Il y a donc à l’heure actuelle deux grands mouvements sur ces crypto monnaies, les crypto créées par des citoyens en vue de favoriser les échanges internationaux ou en complément des monnaies fiduciaires classiques et depuis peu des états souhaitent aussi créer leur propre crypto monnaie (Sénégal, Ukraine, Suède…) dans l’objectif de remplacer leur monnaie fiduciaire. Je préfère ne pas entrer dans la critique de telles initiatives tellement elles paraissent ne pas comprendre les fondements de la technologie et donc les champs de son application.
Ces crypto monnaies-là sont , à mes yeux, les plus compliquées à analyser. Même si les fondements restent les mêmes, cette mise à l’échelle nationale soulève plusieurs points d’interrogation :
– Des questions idéologiques nationales (législatif, communautaire, démocratique)

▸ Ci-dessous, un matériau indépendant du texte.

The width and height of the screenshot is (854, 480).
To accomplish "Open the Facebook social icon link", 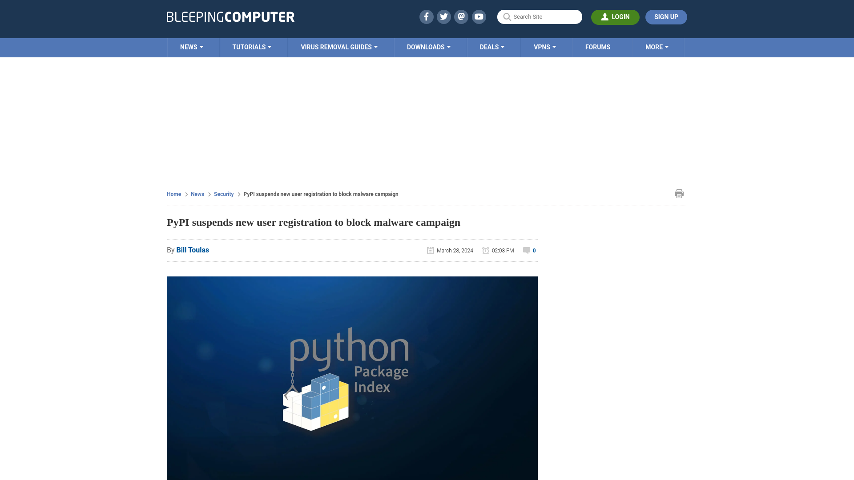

– Des réflexions sur le rôle des monnaies fiduciaires au niveau microéconomique et macroéconomique que je ne suis pas à même d’analyser étant donné la complexité de ce seul champ
– Des difficultés à avoir un réseau mondial à destination d’une population ciblée : des masses monétaires ajustées au risque d’une volatilité accrue ou une masse monétaire élevée afin de stabiliser les prix
– La sécurisation d’une monnaie qui aura un champ d’application plus restreint (dans l’idée), une adoption communautaire potentiellement moins importante et donc un déficit de sécurité ou de décentralisation
Ces initiatives sont donc très intéressantes à analyser et à suivre mais il est difficile de se projeter et donc très délicat d’investir au vu de tous les facteurs qui entrent en ligne de compte dans l’appréciation de leur devenir.
1.4 Les monnaies, quels devenirs ?
Il me semble important de pouvoir énoncer en guise de conclusion, les difficultés principales liées à la mise en œuvre plus généralisée de ces crypto monnaies.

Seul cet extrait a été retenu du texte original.